UCLA researchers in the Department of Molecular and Medical Pharmacology have uncovered novel biomarkers to predict cancer sensitivity to PNP inhibitors.
BACKGROUND:
A common hallmark of cancer is the alteration of cellular metabolism. To sustain growth and proliferation, cancer cells must produce sufficient and balanced pools of deoxyribonucleotide triphosphates (dNTPs) for DNA replication and repair. Impaired nucleotide pools impair biosynthetic pathways and are toxic to cancer cells. Several drugs targeting dNTP biosynthesis have been explored for cancer treatment, but they have been found to be ineffective when administered alone: one such class of drug is purine nucleotide phosphorylase (PNP) inhibitors, a class that includes the drugs forodesine and ulodesine. Therefore, a currently unmet need exists to effectively target the alteration of cellular metabolism as a novel treatment pathway for cancer.
INNOVATION:
UCLA researchers screened a panel of human cancer cell lines for sensitivity to PNP inhibition and uncovered that sensitive cell lines all shared a deficiency of one key enzyme.
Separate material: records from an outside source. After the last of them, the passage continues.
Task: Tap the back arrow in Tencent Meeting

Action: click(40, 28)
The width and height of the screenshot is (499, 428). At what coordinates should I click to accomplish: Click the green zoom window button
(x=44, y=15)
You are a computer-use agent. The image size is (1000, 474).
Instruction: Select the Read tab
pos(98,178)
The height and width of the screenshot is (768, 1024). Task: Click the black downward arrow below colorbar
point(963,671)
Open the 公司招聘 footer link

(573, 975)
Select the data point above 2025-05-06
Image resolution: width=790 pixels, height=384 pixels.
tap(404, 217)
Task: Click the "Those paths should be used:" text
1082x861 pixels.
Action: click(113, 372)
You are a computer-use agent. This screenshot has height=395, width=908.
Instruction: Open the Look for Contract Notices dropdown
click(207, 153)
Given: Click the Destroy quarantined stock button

The knockout of this enzyme in a cancer cell line caused the administration of PNP inhibitors to become lethal. Several solid tumor cell line models were deficient in this key enzyme, and pharmacological PNP inhibition was highly effective in these models. This work demonstrates that PNP inhibitors (including forodesine and ulodesine) may have utility in treating both hematological cancers and solid tumors characterized by low expression of this key enzyme.
POTENTIAL APPLICATIONS:
• Detection of hemopoietic and solid tumor susceptible to treatment by PNP inhibitors
• New drug target for potential combination therapies to regulated dNTP biosynthesis
ADVANTAGES:
• Allows for targeted use of PNP inhibitors on susceptible cancers
DEVELOPMENT-TO-DATE:
A panel of human cancer cell lines was screened for sensitivity to PNP inhibition. The role of the key enzyme was confirmed in a CRISPR knockout cell line that became sensitive to PNP inhibitors.